**Quoted text**
# # # # #

You are viewing a plain text version of this content. The canonical link for it is here.

Posted to dev@httpd.apache.org by Nate Kurz <na...@triage.tripod.com> on 1997/07/24 22:58:20 UTC

Re: I love solaris (SIGHUP's)

Dean Gaudet wrote:
> 
> I'll bet it's related to the signal masking problem that Nathan Kurz
> reported... er wait, maybe he only sent that one to me in private email, I
> can't find it in the bugdb.  Nathan?  It's not 792, that one is a race in
> the children not the parent. 
> 
> Anyhow the problem is that reclaim_child_processes, and some code around
> it is not properly masked.  I think. 
>
> On Thu, 24 Jul 1997, Marc Slemko wrote:
> 
> > I had a program doing a while(1){signal(pid,SIGHUP)} on Apache
> > (interesting that even though this sends a lot more signals to Apache then
> > a while true; do kill -HUP pid; done, it results in Apache restarting a
> > lot less frequently.  Adding a couple of directives worked, adding 30
> > didn't.

I can't find anything I wrote you about that.  Although I do recall
what you are talking about...  Maybe my telepathy is acting up again.

The problem I found was that if you flooded Apache with signals, all
the selects()'s in reclaim_child_processes() would be cut short, and
spurious warnings would be given into the error log.  It's possible
this would explain why things would be slower with more signals, since
the child isn't reaped in a timely fashion.  Do you see anything
obvious in the error log about 'child process did not exit'?

My solution was to mask off SIGHUP, SIGTERM, and SIGUSR1 around the
select() that is used as a sleep.  We want this to be a hard sleep,
that can't be interrupted by normal signals.   

Here's an snippet from what I was doing.  I was doing this for a
different server, so some things (like error logging) may not match up
exactly.  But it will explain things better than I managed to.

 /* NOTE: we mask signals in case we are receiving a torrent of them. 
    If we didn't, all the sleeps might be interrupted with no pause. */

 signal_mask(SIGUSR1);
 signal_mask(SIGHUP);
 signal_mask(SIGTERM);
 manager_millisleep(time_to_wait);
 signal_unmask(SIGTERM);
 signal_unmask(SIGHUP);
 signal_unmask(SIGUSR1);

void signal_mask(int signal_number)

# # # # #

**Dataset content**

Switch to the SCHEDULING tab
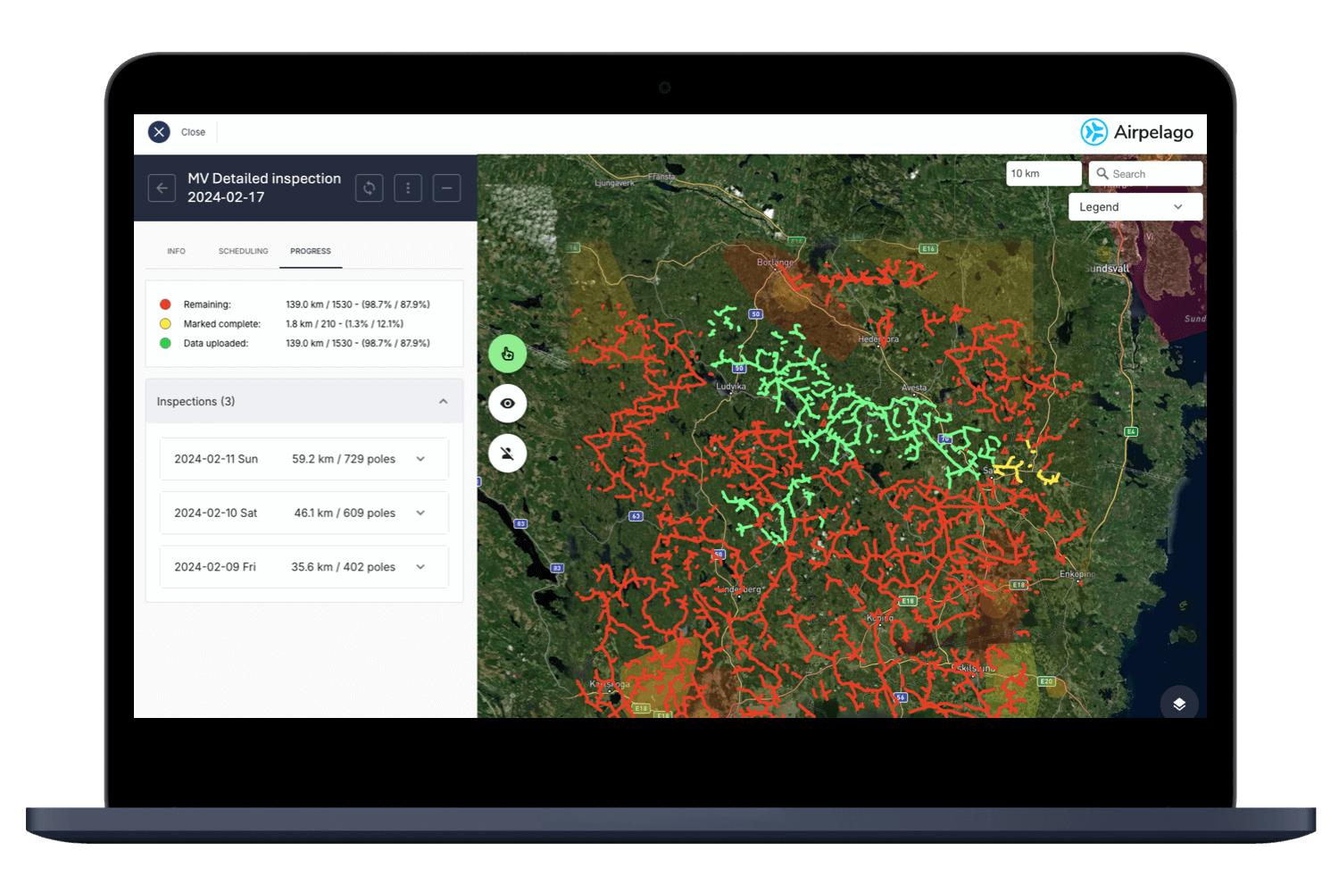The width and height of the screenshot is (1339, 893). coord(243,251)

# # # # #

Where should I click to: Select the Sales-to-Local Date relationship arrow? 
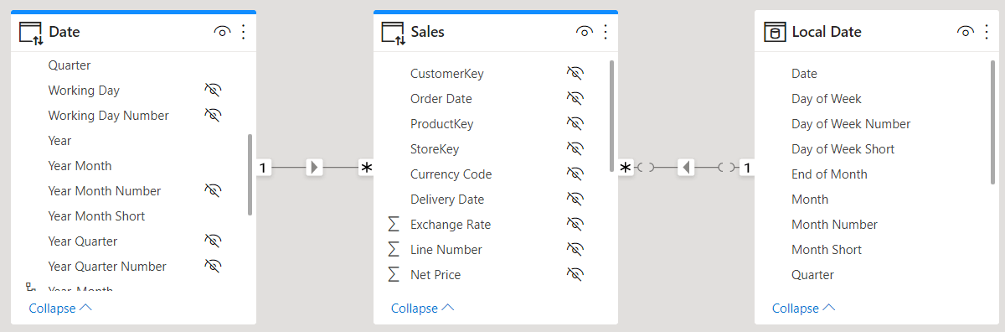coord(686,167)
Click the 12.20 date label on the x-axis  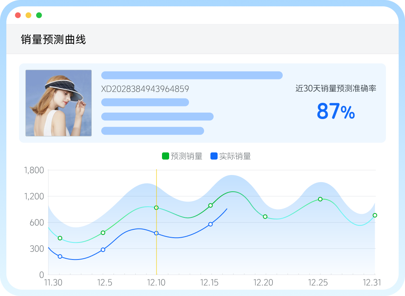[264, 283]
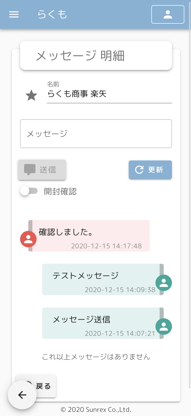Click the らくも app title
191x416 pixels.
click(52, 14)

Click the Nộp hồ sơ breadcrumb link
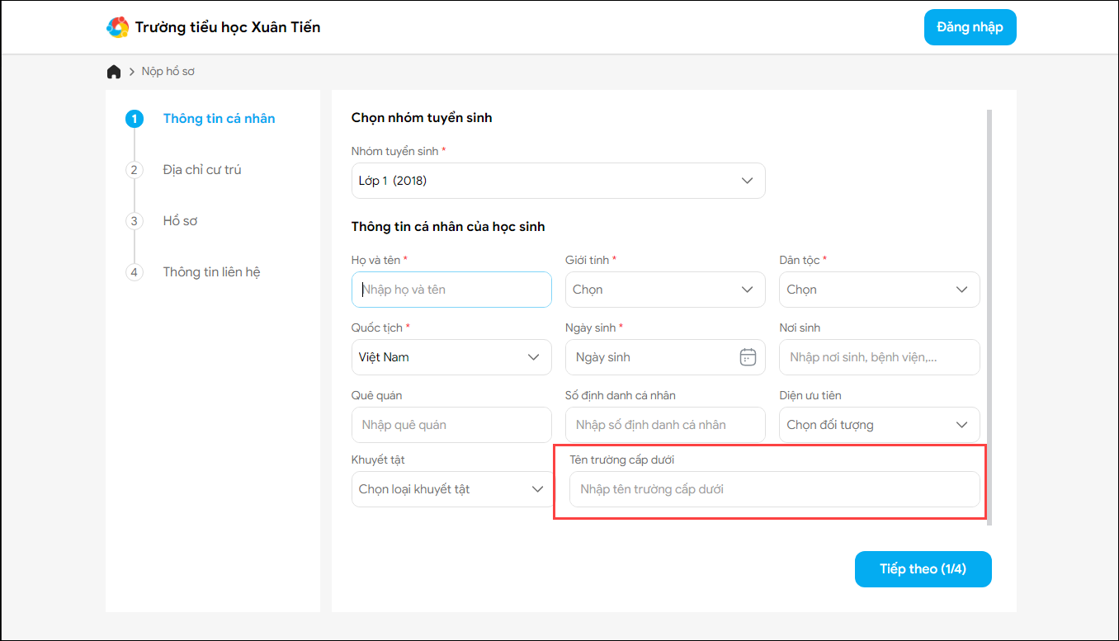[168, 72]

# # # # #

**Work instructions**
(1) Summarize the Apache signal-flood post in two sentences.
(2) Continue the Apache signal-flood post from the point where it stops.
The items come from a separate source.

**Exercise answers**
(1) Flooding Apache with signals cuts short all the select() calls in reclaim_child_processes(), which writes spurious warnings to the error log and may explain the slowdown with more signals, since the child isn't reaped in a timely fashion. The proposed fix masks SIGHUP, SIGTERM, and SIGUSR1 around the select() used as a sleep so that it becomes a hard sleep that normal signals can't interrupt, and a code snippet from a different server shows how.

(2)
{
  sigset_t mask;

  ASSERT(signal_number);

  sigemptyset(&mask);

  sigaddset(&mask, signal_number);

  if (sigprocmask(SIG_BLOCK, &mask, NULL) < 0) {
    log_error("couldn't block signal %d", signal_number);
    log_unix_error("sigprocmask");
    return;
  }

  return;
}

void signal_unmask(int signal_number)
{
  sigset_t mask;

  ASSERT(signal_number);

  sigemptyset(&mask);

  sigaddset(&mask, signal_number);

  if (sigprocmask(SIG_UNBLOCK, &mask, NULL) < 0) {
    log_error("couldn't unblock signal %d", signal_number);
    log_unix_error("sigprocmask");
    return;
  }
  return;
}

void manager_millisleep(int milliseconds)
{
  struct timeval timevalue;

  /* deal with the case that milliseconds is greater than one second */
  timevalue.tv_sec = milliseconds / 1000;

  /* set the microseconds from the milliseconds */
  timevalue.tv_usec = (milliseconds % 1000) * 1000;

  select(0, NULL, NULL, NULL, &timevalue);

  return;
}

nate@tripod.com
http://www.tripod.com

Re: I love solaris (SIGHUP's)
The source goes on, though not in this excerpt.